_Brief_: Without including any pictures, reproduce all the lines below word for word.

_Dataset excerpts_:

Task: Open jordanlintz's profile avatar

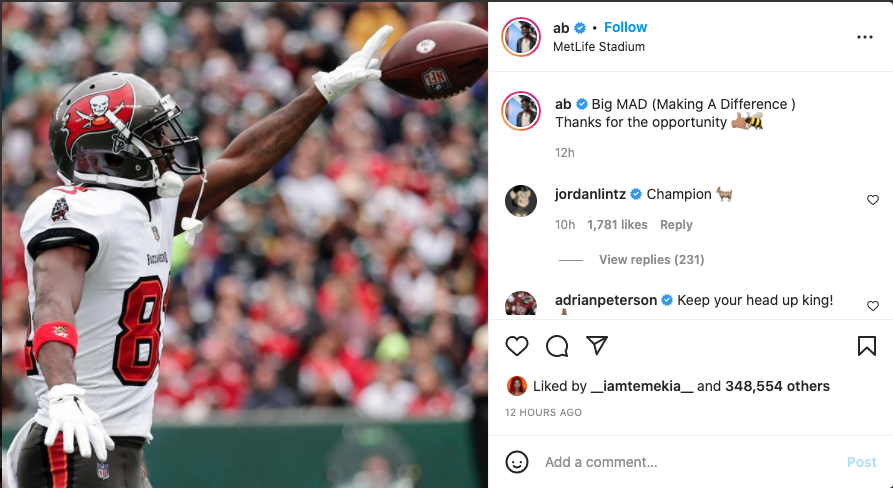Action: click(x=521, y=201)
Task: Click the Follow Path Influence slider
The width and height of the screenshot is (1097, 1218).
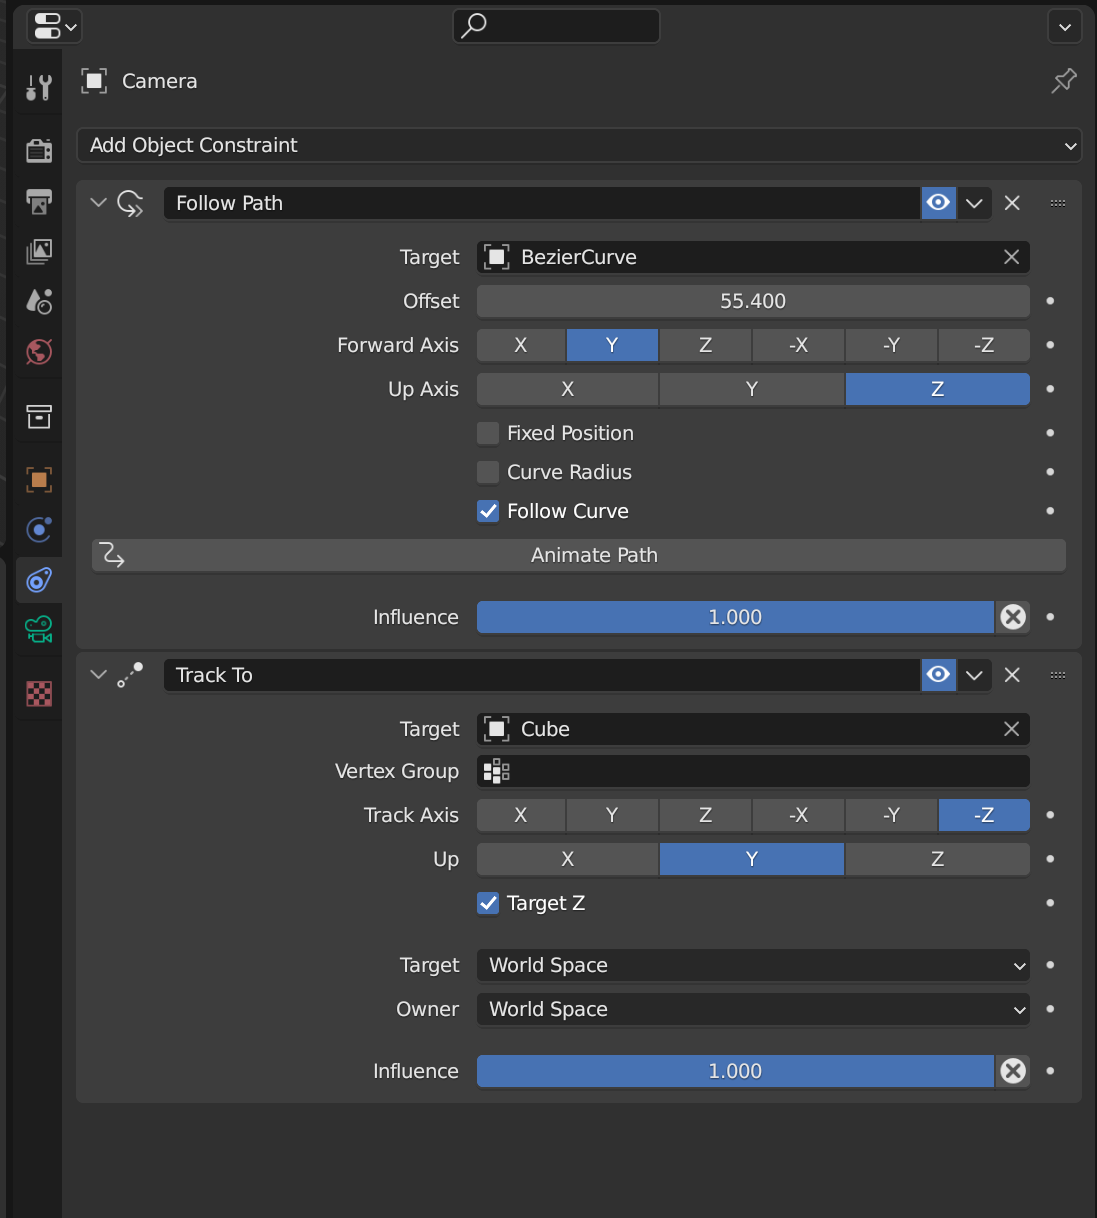Action: coord(735,617)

_Worked solution_:
Task: Open jordanlintz's profile avatar

Action: click(x=521, y=201)
Task: Click the Follow Path Influence slider
The width and height of the screenshot is (1097, 1218).
Action: coord(735,617)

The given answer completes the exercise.